The tainted green onions also were used to make chili con queso, another popular menu item containing cheese sauce and uncooked green onions. At least 52 items on the Chi-Chi's menu contained green onions, according to a report by the CDC.
Only the mild version of the restaurant's salsa has been linked to the outbreak because the restaurant's hot salsa was made out-of-state and shipped to Beaver County. A report issued yesterday by the Centers for Disease Control and Prevention said 94 percent of those infected with hepatitis A ate mild salsa.
Mild and hot salsa are served with tortilla chips to Chi-Chi's patrons free of charge.
At a news conference in Beaver County yesterday, health authorities could not say what amount of green onion a person had to eat to get sick. They could not say for certain whether the virus might have contaminated other food items or serving utensils touched by the tainted salsa.
"I'm sure that's possible," said Joel Hersh, the state's director of epidemiology. "But we have no evidence of cross-contamination."
Health authorities said the tainted green onions -- shipped in 81/2-pound crates and wrapped in bundles of eight -- were not distributed to other restaurants, although they couldn't explain why.
"We have no indication to believe that other restaurants are implicated in this or have been the source of other infections," said Dr. Calvin B. Johnson, secretary of the Pennsylvania Department of Health.
Still, federal authorities are urging people to refrain from eating raw green onions.
"If you're going to eat green onions, cook them thoroughly," McLean said.

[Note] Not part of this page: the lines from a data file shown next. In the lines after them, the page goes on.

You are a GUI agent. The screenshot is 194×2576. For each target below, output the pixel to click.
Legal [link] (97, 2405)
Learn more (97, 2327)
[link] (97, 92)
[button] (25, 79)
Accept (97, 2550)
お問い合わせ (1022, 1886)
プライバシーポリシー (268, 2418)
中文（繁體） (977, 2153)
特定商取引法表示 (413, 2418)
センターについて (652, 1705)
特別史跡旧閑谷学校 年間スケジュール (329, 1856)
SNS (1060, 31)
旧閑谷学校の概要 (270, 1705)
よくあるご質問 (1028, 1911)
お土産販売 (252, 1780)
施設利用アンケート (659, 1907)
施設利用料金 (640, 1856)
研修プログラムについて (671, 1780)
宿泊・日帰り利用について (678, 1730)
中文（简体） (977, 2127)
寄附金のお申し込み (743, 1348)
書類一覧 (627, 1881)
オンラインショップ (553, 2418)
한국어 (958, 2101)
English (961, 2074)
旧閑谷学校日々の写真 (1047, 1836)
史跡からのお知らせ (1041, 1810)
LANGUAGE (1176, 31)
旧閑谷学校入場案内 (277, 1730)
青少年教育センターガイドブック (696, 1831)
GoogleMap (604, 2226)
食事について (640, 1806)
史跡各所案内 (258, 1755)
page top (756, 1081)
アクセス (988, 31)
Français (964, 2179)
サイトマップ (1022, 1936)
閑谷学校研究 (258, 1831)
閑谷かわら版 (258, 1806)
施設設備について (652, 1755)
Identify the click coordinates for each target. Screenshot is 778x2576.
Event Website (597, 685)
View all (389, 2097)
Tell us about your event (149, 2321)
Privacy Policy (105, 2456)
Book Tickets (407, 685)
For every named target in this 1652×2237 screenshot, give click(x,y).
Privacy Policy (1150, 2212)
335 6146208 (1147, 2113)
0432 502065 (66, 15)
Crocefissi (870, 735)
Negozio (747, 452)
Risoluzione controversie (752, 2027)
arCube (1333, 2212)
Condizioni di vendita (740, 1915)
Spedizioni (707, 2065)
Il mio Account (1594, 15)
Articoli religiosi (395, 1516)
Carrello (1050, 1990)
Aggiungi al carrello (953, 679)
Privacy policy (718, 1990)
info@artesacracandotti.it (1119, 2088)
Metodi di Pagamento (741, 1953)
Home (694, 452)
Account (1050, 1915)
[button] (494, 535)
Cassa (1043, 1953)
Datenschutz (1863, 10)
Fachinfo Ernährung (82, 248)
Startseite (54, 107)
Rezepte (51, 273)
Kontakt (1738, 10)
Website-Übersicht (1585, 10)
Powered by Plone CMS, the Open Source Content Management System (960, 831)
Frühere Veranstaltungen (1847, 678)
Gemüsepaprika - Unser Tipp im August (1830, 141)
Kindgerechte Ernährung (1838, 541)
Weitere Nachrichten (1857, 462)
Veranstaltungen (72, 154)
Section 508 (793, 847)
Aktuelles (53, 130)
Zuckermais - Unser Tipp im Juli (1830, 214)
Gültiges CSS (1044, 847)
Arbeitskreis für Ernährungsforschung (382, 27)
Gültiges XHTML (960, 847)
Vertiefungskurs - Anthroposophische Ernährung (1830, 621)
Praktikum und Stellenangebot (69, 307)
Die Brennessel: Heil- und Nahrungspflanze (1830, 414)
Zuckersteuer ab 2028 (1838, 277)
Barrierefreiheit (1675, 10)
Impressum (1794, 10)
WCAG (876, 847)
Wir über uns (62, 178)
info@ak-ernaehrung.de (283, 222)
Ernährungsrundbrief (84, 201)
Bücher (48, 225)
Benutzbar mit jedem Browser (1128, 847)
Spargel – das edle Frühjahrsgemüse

Chi-Chi's pulled green onions from its other restaurants in Western Pennsylvania and across the nation.
The restaurant at the Beaver Valley Mall voluntarily closed on Nov. 3 and is not expected to reopen until at least Jan. 2.
Before they targeted the widely used green onions, state investigators examined about 102 ingredients used to prepare meals at Chi-Chi's. They interviewed hundreds of patrons, trying to jog their memories about what they ate and when they ate.
The investigation initially targeted restaurant workers because hepatitis A is usually transmitted when infected people do not properly wash their hands after going to the bathroom. Authorities have ruled out that angle. At least 13 Chi-Chi's workers were sickened by the virus.
On Thursday, FDA officials ordered inspectors at the Mexican border to hold for examination any green onions coming from the three firms linked to other hepatitis A outbreaks.